L'Auditorat militaire poursuit 18 policiers pour incendie de la mairie de Beni et d'une base de la Monusco fin 2019

L'Auditorat militaire poursuit 18 policiers pour incendie de la mairie de Beni et d'une base de la Monusco fin 2019

Complicité d’incendie, abandon de poste, pillage et incitation des militaires à commettre des actes contraires au devoir et à la discipline militaire.

Sont les charges qui pèsent sur 18 policiers, dans l'affaire portant incendie de la mairie de Beni et d'une base de la Monusco au Nord-Kivu, cette province de l'Est de la République démocratique du Congo.

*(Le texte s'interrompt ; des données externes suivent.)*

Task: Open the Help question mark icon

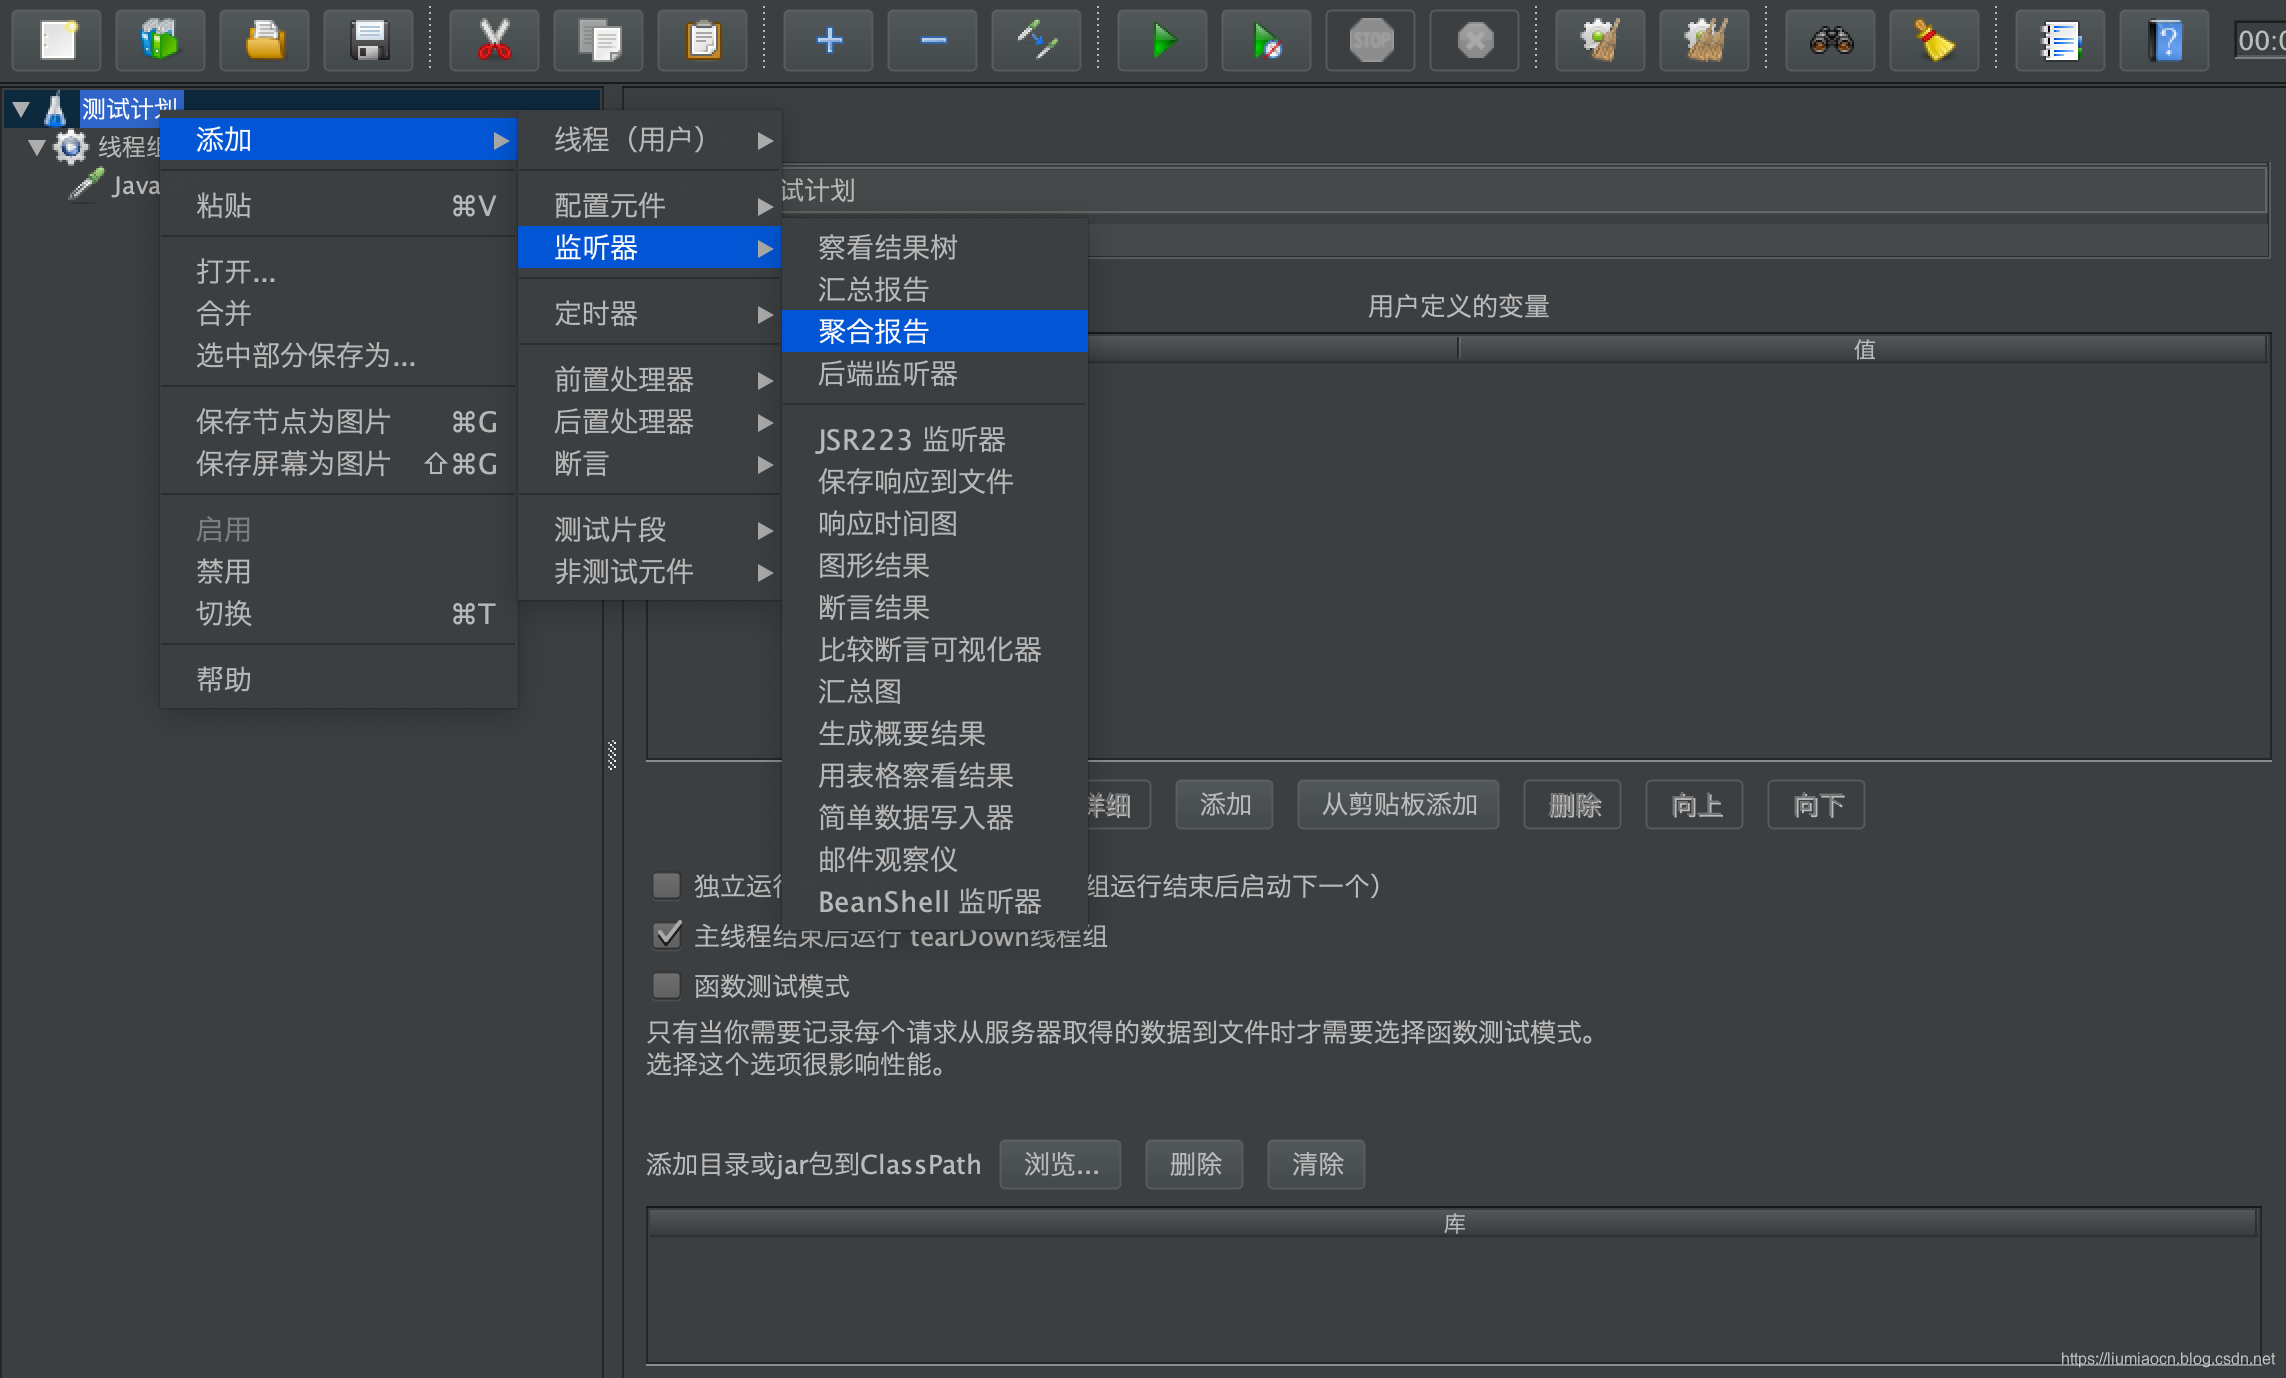Action: (x=2164, y=41)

Ces poursuites ont été décidées après les enquêtes menées à la suite de ces violences enregistrées fin 2019, dont les résultats ont été rendus publics ce lundi.

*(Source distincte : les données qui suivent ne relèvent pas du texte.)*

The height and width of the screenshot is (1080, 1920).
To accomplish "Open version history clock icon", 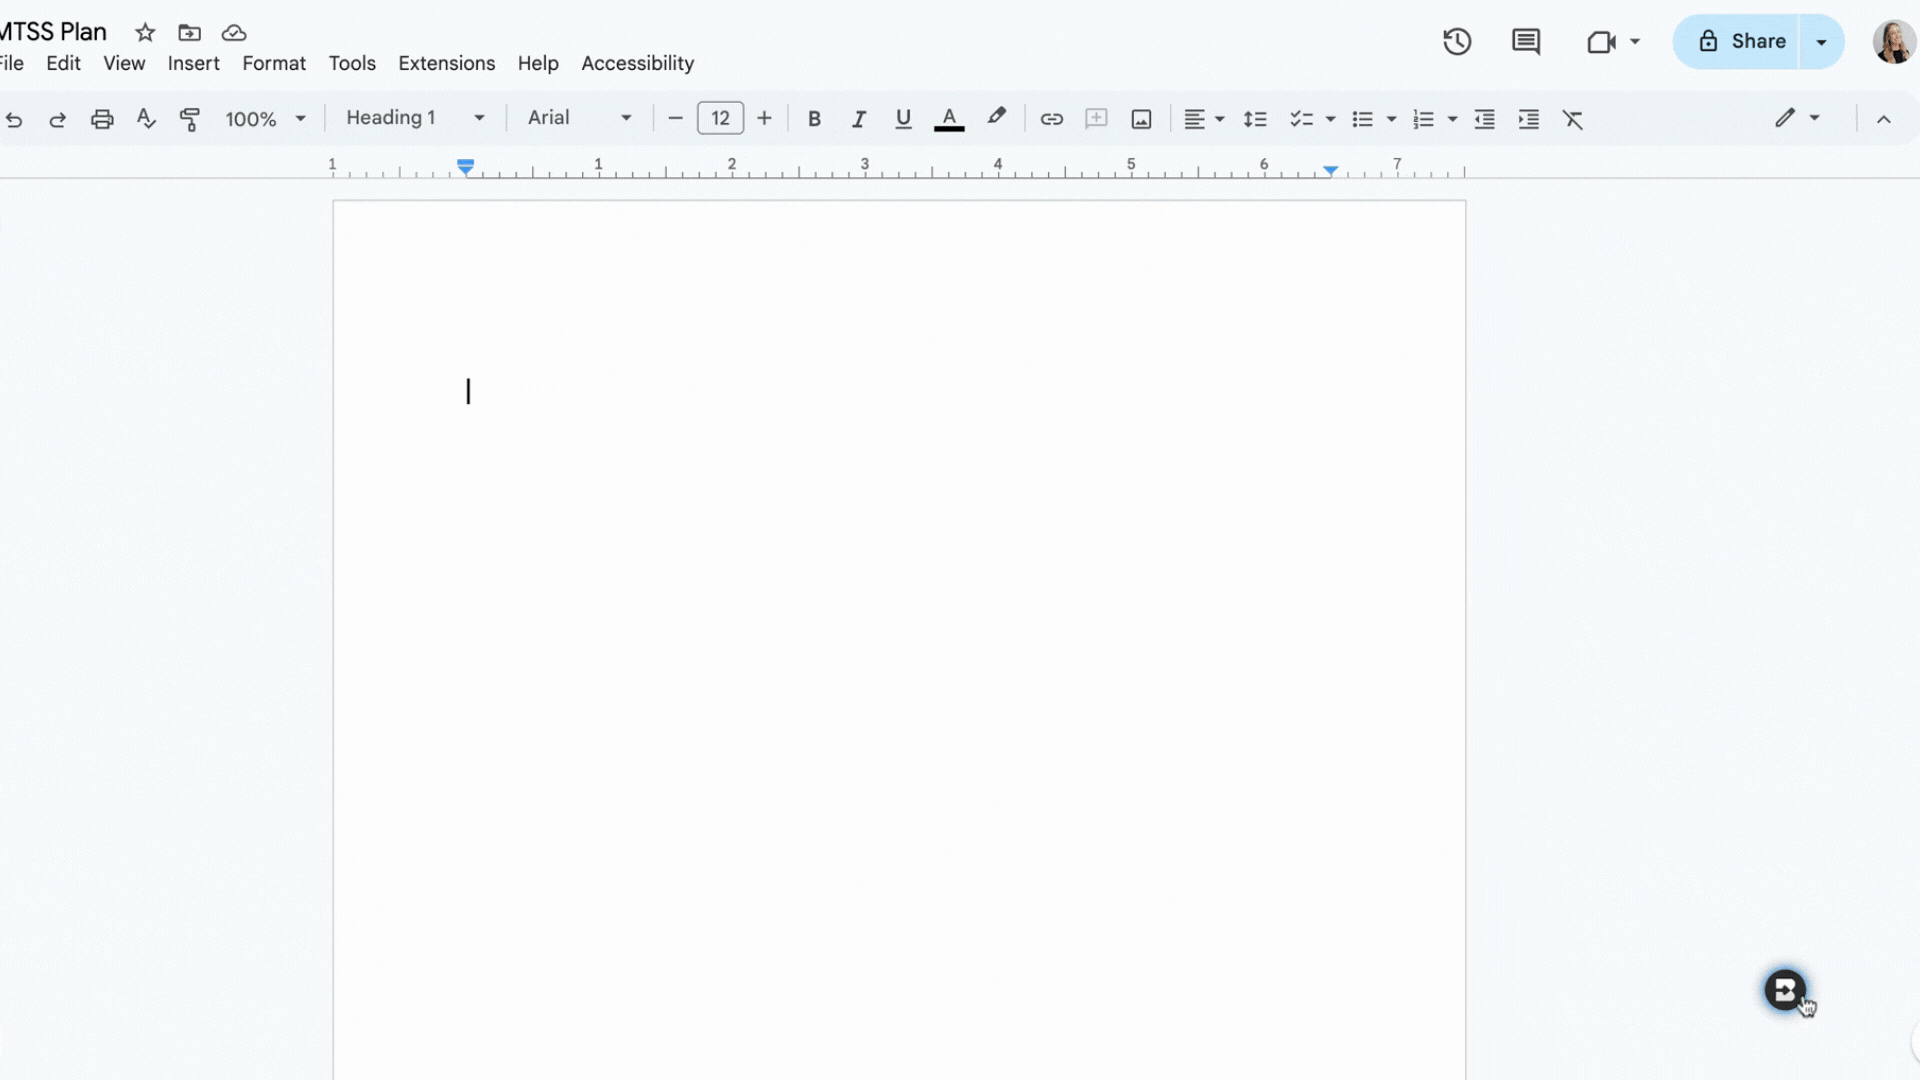I will coord(1457,41).
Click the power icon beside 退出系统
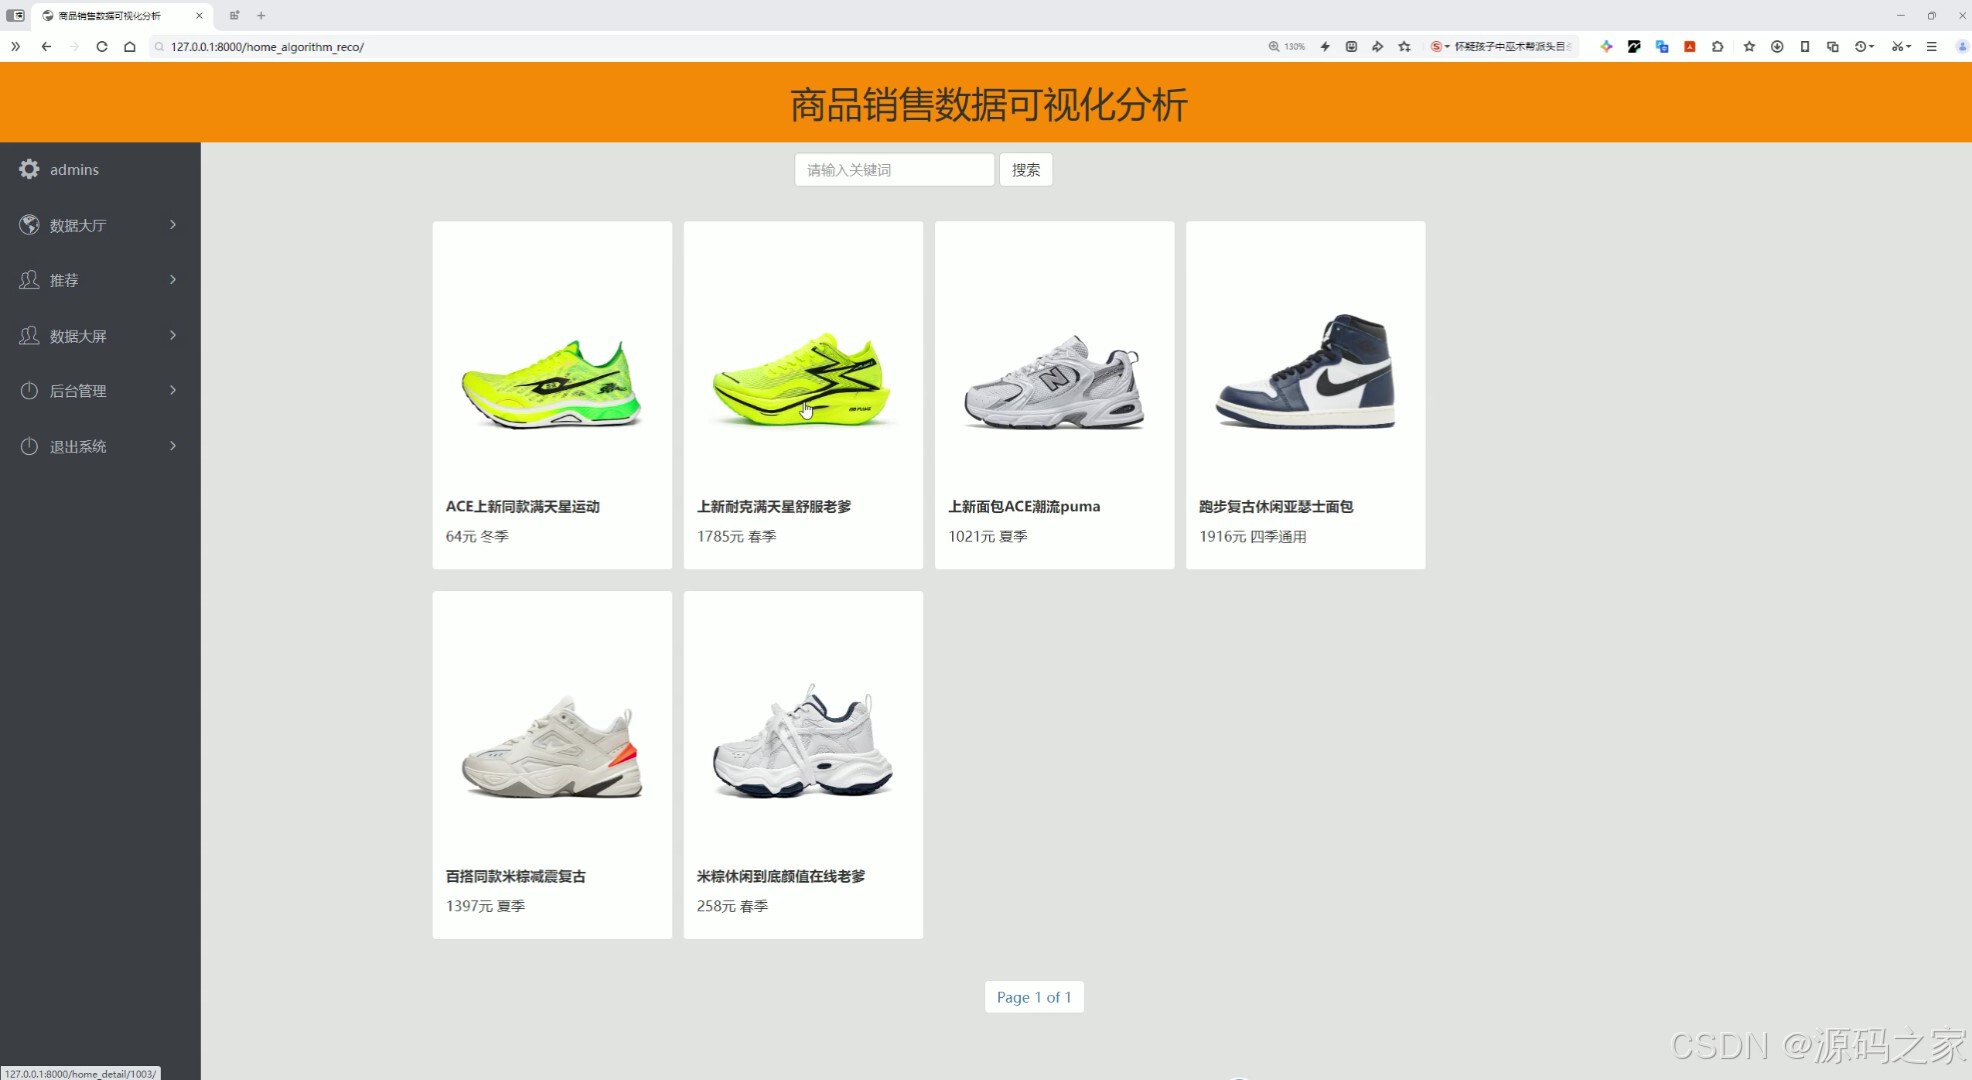Screen dimensions: 1972x1080 click(x=28, y=446)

Ils sont officiers supérieurs ou subalternes dans le collimateur de l'Auditorat militaire près la Cour militaire opérationnelle du Nord-Kivu. Certaines sources judiciaires assurent que le dossier est déjà transmis à la Cour militaire opérationnelle du Nord-Kivu, qui devra décider de la date du début des audiences.
 
En parallèle, 16 autres civils sont mis aux arrêts pour le même dossier. Ils sont présentement au Parquet près le Tribunal de grande instance de la ville de Beni.
 
Novembre dernier, lors de manifestations contre l'insécurité persistante dans la région, le nombre de  massacres était en nette augmentation à cette époque, les manifestants en colère avaient pris d'assaut la mairie de Beni et une des bases de la mission onusienne dans cette partie du pays, cette dernière étant régulièrement accusée de complicité avec quelques milices qui opèrent dans la region, et ont mis feu dans les deux sites. Un procès est donc en vue.